Roboy / ravestate

✨ Ravestate is Roboy's reactive dialogue state library.
http://roboy.github.io/ravestate
BSD 3-Clause "New" or "Revised" License
25 stars 7 forks source link

Correctly fill nlp.prop_ner even with punctuation #112

Open ec-m opened 5 years ago

ec-m commented 5 years ago

If I insert vanilla and chocolate one each then nlp.prop_ner is filled correctly with (('one', 'CARDINAL'),). However, if I instead write vanilla and chocolate, one each(i.e., simply adding punctuation to the sentence) nlp.prop_ner stays empty.

josephbirkner commented 5 years ago

Thanks for writing this issue - Named Entity Recognition is definitely a big construction zone. It also fails mostly for NAME/LOCATION/ORGANIZATION if the input is not cased correctly. IMO this is also a big blocker for #96 . So we should really fix this asap!

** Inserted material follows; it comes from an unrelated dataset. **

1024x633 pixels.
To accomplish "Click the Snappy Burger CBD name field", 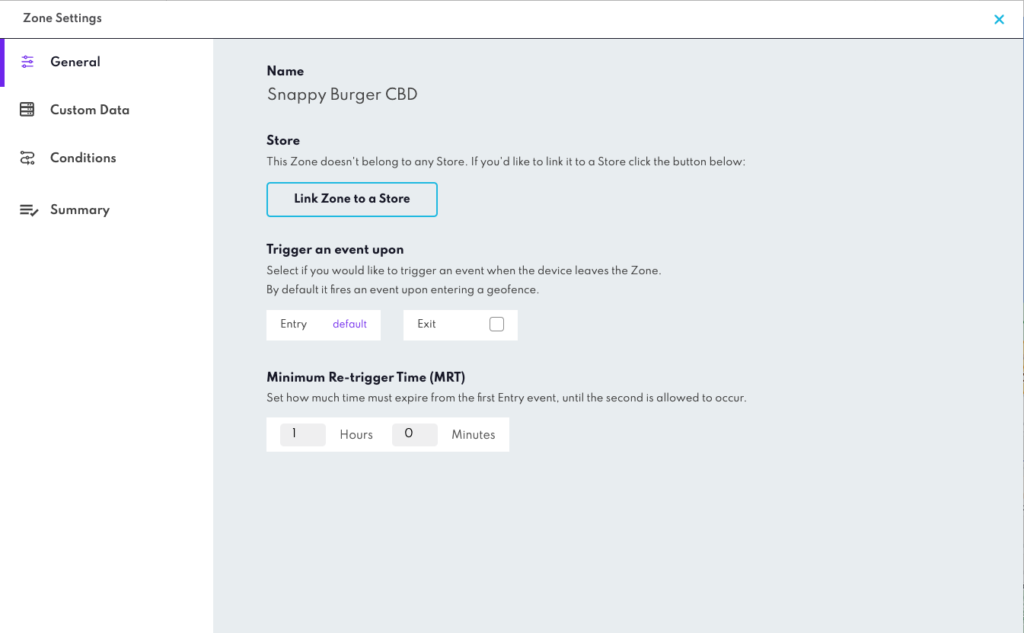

josephbirkner commented 5 years ago

Fortunately, spacy provides easy extension mechanisms, especially for named entity recognition. If we use the en_medium NLP model, spacy provides word vectors, which we can match (with some tolerance) to named entities. For Cardinals, we can just detect cardinal words - that one should be easy to implement!